China is requiring its entire distant-water fleet to implement electronic monitoring on its ships from 2024 onward, according to a new government whitepaper that comes soon after the release of a bombshell Outlaw Ocean report focusing on alleged worker abuses that occurred on some of the nation’s distant-water trawlers.
The report links specific Chinese processing companies to state-run labor programs that have subjected the Uyghur ethnic minority group to what the U.S. government has labeled as illegal forced labor.
Soon after the report’s publication, the Chinese government released the whitepaper, titled “China’s Distant-Water Fisheries Development,” committing the country to “systematically” and “scientifically” surveying and monitoring distant-water fishery resources in cooperation with coastal states in order to “sustainably” develop the country’s fisheries activities.
The swift action taken by the Chinese government to address the actions of its distant-water fleet is likely due to the fact that firms named in the report are likely to face increased scrutiny from U.S. and other countries’ authorities.
Amanda K. Levitt, a lawyer at law firm Sandler, Travis, and Rosenberg P.A., and an expert in international trade and customs law, told SeafoodSource the U.S. government will likely take a deeper look at the allegations in the Outlaw Ocean report.
“Although the reportage may not have an immediate impact on the processors concerned, we expect it will be investigated further by FLETF [the U.S. government’s Forced Labor Enforcement Task Force],” she said.
Similar allegations within other sectors, she said, “have caught the attention by FLETF before, and next, we saw detentions made under the authority of the UFLPA [Uyghur Forced Labor Prevention Act] for those products and companies identified by NGOs.”
“It is important to note many shipments are detained under UFLPA, even though not connected to a publicly named entity; entities do not have to be publicly named on a formal UFLPA list before shipments are impacted,” she said. “As such, this … report may be the only advance warning the industry gets.”
Levitt said her law firm is "advising U.S. companies to consider due diligence on the [Outlaw Ocean] report by first mapping its supply chain past its tier one supplier to better understand what entities may be involved in its various processes or sourcing operations.”
“Only once a company has that visibility into their supply chain can it make a more realistic assessment of the risk that their supply chain may capture the attention of Customs and Border Protection,” Levitt said.
This would not be the first instance of American authorities targeting Chinese seafood imports on the basis of labor abuse.
In 2021, the U.S. Customs and Border Protection imposed a withhold release order on products from Dalian Ocean Fishing, effectively barring the company’s products from entering American ports after a review of what it deemed credible evidence of forced labor in the company’s operations. The decision forced many importers to prove their imports were unrelated to the release order.
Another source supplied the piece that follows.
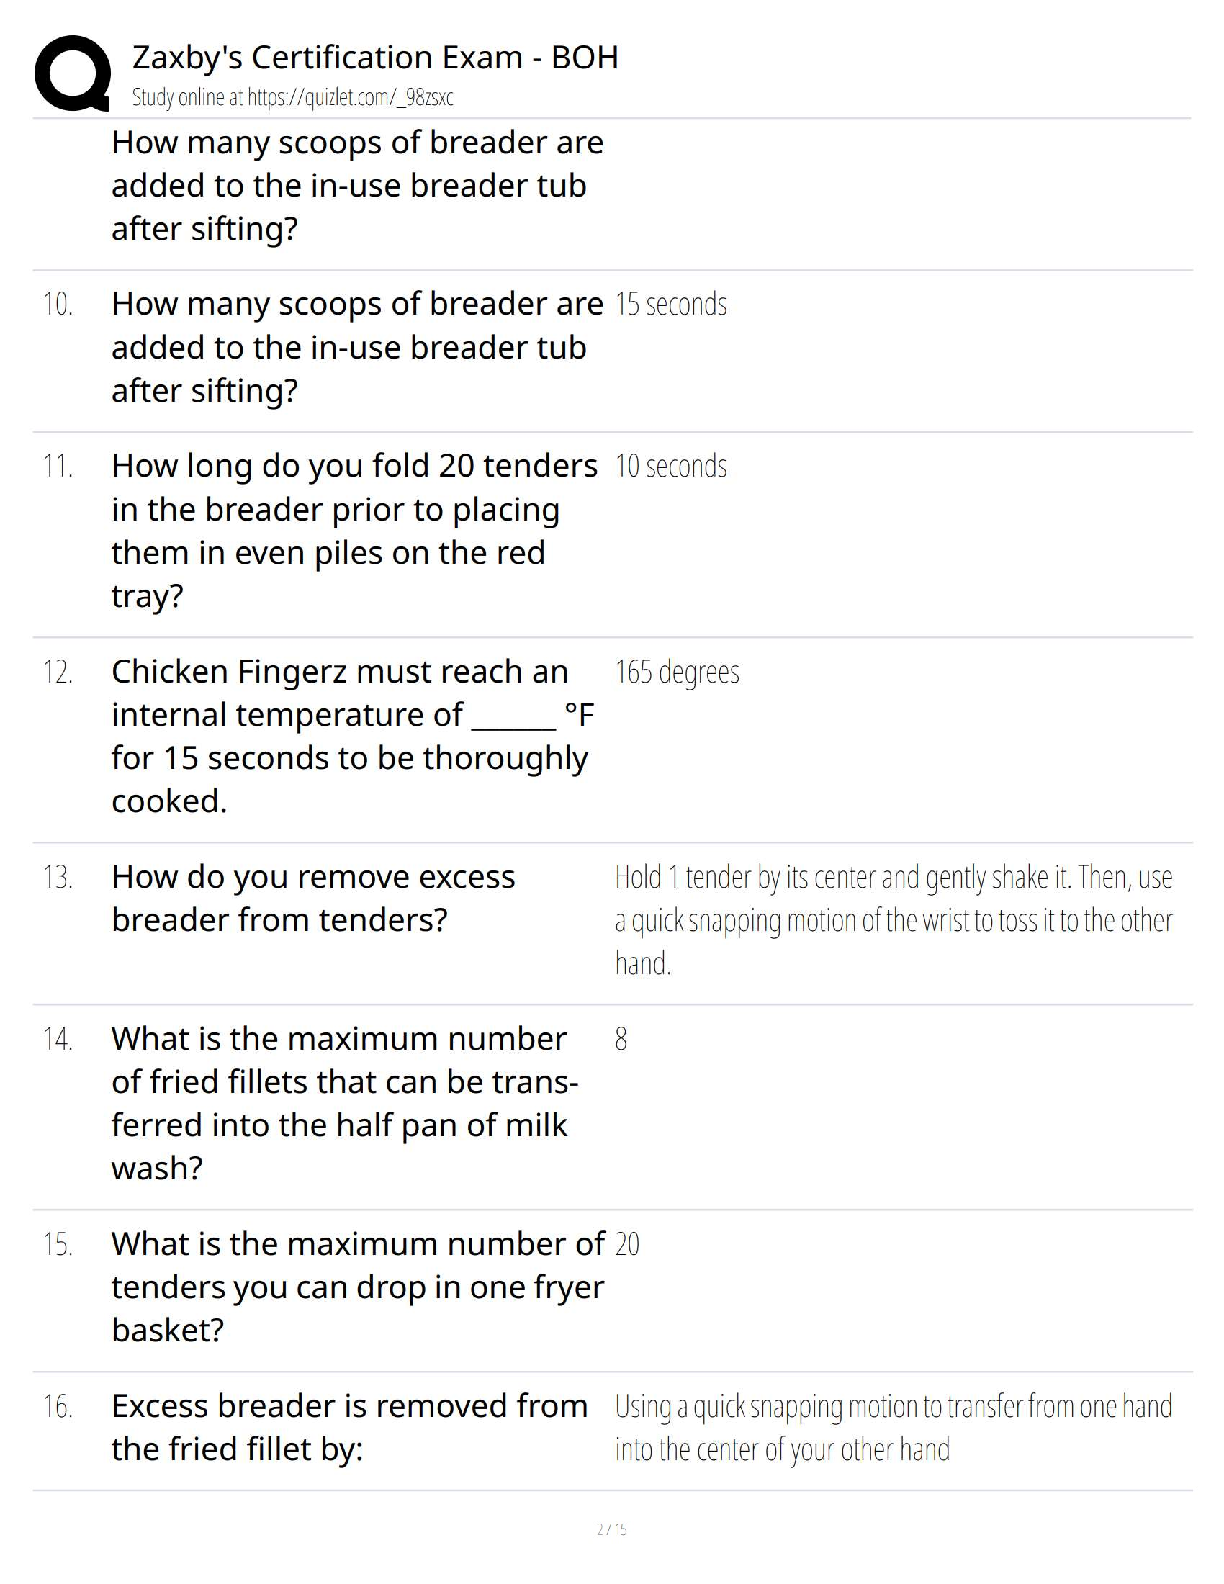Select the answer '15 seconds'
Screen dimensions: 1224x1584
click(x=671, y=304)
Now, due to the effects the Outlaw Ocean report might have on Chinese processors, researchers and fishery associations within the country have publicly castigated the report; the New Yorker, which published the article; the report’s author, Ian Urbina; and the U.S. government.
Liu Ming, the head of the Ocean Strategy Research Center at Shanghai Ocean University, and Zhang Huiqin, an associate professor at the Ocean Culture and Law School at the Ocean University of China, both told Chinese media that the extensive reporting was part of a Western effort to smear China and lessen its competitive advantages related to distant-water fishing.
Ming said, without specifying or providing refutations of specific allegations in the report, that it was “neither objective nor rigorous,” suggested the author “lacked a basic understanding” of fisheries, and alleged that the U.S. as a whole was using the “so-called illegal fishing issue” to discredit China and drive a wedge between China and other countries.
Similarly, the China Aquatic Products Processing and Marketing Association (CAPPMA) claimed the article was “without factual basis” in presuming that hiring ethnic workers equated to forced labor. The CAPPMA statement also accused the New Yorker of inciting American and European clients of Chinese seafood processors to cancel their orders from Chinese factories.
The rebuttals from Chinese representatives focus on the Outlaw Ocean report, but Chinese vessels are facing several other accusations of engaging in illegal, unreported, and unregulated (IUU) activities in countries around the world, ranging from Ecuador to Guinea.